What this task involves:
Please transcribe the passage about Alex and his brother Alphonse word for word, from "What does one" up to and including "hugged him tight.".

Text:
_ _ _ _
One afternoon, a few summers ago, after a long and tiring day babysitting Alphonse at home, Alex cryptically uttered, “Sometimes, I wish I had autism, too.” He looked at me with sad, wan eyes and continued, “If I were autistic, I would understand Alphonse better. Then he won’t be alone in his world. He’ll have me and we can be friends. He’d love me then for sure.” Before I could reply, he dashed off, with one finger poking his eye in imitation of Alphonse. “Whee, Alphonse, here comes autistic Kuya (big brother)! I am special, too!”

What does one say to that? I could not find the words to tell him that his love for a brother who didn’t know how to love back was an incredible gift to us. That his heart was a gift. That HE was a gift. I ran after him and hugged him tight.

Alexander is 12 today, on the cusp of manhood, yet still on the fringes of a short-lived childhood, much too short, perhaps. Living with his brother, he has had to grow up and mature faster than his peers. He has had to take responsibility for a person other than himself at a time when his own definition of self has not been cast in stone.
_ _ _ _
Stored data:
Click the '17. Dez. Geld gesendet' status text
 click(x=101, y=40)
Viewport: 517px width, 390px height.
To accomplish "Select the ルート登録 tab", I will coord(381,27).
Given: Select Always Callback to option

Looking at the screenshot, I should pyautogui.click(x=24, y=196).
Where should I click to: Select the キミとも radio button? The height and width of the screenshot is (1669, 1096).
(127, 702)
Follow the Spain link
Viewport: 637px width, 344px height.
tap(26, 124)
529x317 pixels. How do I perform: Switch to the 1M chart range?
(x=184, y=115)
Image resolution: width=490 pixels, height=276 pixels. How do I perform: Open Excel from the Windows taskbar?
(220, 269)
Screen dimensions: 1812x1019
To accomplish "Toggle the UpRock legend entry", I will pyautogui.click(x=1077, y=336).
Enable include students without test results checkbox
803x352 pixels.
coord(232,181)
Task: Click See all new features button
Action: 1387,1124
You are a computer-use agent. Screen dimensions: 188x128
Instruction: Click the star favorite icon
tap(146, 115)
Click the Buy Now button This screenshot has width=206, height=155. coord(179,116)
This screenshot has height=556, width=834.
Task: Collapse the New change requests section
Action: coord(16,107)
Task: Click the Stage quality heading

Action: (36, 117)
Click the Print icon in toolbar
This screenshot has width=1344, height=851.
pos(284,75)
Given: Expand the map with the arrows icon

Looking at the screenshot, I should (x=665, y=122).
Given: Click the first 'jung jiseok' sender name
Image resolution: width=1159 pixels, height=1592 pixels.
_ _ _ _
Solution to this problem:
What does one say to that? I could not find the words to tell him that his love for a brother who didn’t know how to love back was an incredible gift to us. That his heart was a gift. That HE was a gift. I ran after him and hugged him tight.